After living what has seemed to be the most stressful
week of my life, my thoughts on a lot of things that I had
made inactive in my head have become active.
I don't know what this entry is about, reader. There
have been so many things that have happened this week that
have made me so stressed out, especially after today. I
lost a loved one: my aunt Michelle Mitchell passed away,
and, I must say, it's hard to even look at those words.
Again, as much as I love words, words cannot really
do the above situation justice: it is, of course, never
easy to lose someone you love. I gotta give the situation
to God, though, cause I know that if I don't, things will
just become more messed up. I pray (and ask you to pray)

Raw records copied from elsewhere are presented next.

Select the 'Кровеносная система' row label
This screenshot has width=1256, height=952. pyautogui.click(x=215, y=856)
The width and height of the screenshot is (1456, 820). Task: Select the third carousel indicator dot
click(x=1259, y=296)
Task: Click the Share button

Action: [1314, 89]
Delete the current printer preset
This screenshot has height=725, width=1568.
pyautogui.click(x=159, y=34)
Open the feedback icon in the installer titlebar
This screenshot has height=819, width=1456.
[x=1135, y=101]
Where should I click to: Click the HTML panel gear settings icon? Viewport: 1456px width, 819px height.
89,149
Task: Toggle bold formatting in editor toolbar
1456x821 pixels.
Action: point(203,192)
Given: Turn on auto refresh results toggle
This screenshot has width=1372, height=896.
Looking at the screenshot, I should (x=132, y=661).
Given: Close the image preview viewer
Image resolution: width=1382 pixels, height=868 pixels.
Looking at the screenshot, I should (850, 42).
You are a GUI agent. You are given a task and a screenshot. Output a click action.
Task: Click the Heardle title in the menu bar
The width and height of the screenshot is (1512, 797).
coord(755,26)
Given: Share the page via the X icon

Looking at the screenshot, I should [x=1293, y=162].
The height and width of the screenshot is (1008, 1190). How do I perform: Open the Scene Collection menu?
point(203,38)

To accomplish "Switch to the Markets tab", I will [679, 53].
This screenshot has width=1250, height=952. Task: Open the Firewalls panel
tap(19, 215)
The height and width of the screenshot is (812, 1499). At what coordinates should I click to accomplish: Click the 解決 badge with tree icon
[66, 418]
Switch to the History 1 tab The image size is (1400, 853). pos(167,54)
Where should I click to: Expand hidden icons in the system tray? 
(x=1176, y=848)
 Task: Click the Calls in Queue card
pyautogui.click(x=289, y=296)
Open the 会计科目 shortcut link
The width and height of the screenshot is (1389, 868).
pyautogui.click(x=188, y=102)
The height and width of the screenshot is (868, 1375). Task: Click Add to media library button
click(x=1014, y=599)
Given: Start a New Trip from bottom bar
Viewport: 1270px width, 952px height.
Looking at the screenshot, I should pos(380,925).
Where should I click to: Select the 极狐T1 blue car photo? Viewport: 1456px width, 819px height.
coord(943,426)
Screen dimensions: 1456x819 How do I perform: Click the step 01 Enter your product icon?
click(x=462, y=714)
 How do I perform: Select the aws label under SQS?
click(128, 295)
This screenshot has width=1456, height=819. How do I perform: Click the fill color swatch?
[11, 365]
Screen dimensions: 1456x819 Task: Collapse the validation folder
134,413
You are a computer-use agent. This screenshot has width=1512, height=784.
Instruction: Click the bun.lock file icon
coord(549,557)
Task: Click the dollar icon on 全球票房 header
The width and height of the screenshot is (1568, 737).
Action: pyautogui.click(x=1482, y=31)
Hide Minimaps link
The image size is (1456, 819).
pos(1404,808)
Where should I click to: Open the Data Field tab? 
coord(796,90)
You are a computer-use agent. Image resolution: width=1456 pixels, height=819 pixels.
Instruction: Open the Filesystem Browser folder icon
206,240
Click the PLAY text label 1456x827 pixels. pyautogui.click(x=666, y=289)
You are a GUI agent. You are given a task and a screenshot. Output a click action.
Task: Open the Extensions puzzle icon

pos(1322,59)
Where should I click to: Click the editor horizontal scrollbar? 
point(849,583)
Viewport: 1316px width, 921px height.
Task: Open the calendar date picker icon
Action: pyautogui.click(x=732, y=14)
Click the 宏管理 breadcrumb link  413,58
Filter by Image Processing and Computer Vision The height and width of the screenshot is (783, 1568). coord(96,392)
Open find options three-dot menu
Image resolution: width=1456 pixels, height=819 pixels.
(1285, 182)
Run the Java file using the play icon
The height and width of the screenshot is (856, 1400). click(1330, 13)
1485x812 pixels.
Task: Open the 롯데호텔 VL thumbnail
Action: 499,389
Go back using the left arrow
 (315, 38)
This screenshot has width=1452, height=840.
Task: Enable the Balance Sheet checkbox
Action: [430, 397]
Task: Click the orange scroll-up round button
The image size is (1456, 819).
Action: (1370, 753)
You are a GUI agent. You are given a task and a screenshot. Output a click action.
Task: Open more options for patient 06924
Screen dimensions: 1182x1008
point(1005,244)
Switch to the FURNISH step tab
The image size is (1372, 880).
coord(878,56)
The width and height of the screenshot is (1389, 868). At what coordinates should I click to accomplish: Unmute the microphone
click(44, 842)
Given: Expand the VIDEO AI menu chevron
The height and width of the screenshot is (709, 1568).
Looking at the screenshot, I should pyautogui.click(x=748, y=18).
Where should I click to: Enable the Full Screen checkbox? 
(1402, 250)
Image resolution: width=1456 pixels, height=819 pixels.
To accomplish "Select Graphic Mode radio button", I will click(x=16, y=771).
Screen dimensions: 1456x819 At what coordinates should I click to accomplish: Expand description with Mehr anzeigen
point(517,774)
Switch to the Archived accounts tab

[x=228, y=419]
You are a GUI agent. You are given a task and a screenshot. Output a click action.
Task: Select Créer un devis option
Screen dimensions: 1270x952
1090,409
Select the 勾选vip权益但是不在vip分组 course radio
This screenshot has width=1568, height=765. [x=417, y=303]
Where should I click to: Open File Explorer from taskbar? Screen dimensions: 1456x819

for her family: my uncles and cousins, who just lost a
mother and a wife. I musn't go into depth about the
situation, for there is somehow a conceptual family politic
involved, and I dare not be partial toward anyone in such a
tense and difficult situation.
As a believer in the philosophy "what doesn't kill you
makes you stronger", I won't even be selfish enough to
utter those words, because there are people so much more
affected than I am. I ask that you keep my family in your
prayers, though, cause that's all that you (and I) can do.
I knew my aunt as one of the warmest people in my
memory. I have footage of her at my first birthday party
and such: she loved me and loved my family. (I'm not sure
if the past tense actually is appropriate, as I am not
familiar with the semantics of the deceased)Hugging her
gave me a feeling of whole satisfaction, and there was a
warmth to her that I saw and know existed. Also, given her
family's situation, she was one of the strongest people I
know. She did a marvelous job raising two children.
Needless to say, my tears can't reflect how much she'll be
This clearly recieves number one attention to the
other happenings of this week: it beats me getting
arrested, (yes, arrested: thrown against a car, searched,
and being taken to the police station) being utterly
confused and hurt badly by someone I care dearly about, and
dealing with some friends' VERY serious (serious enough to
compete with the issue I've spent the last few paragraphs
discussing) issues. I'm exhausted, and this has all been
hard for me. I thank the Lord that this is all it has been
though, because I am so fortunate for what I do still have.
I love you, and I ask you to pray for my family and I. So
much has happened for me in this month of November: I don't
even know where to begin. Sometimes I feel I am maturing
too fast, and I openly admit that I've been through a lot
of things that I should not have been through (most by my
choice) this month. Jeeze. Sorry for the sad entry here.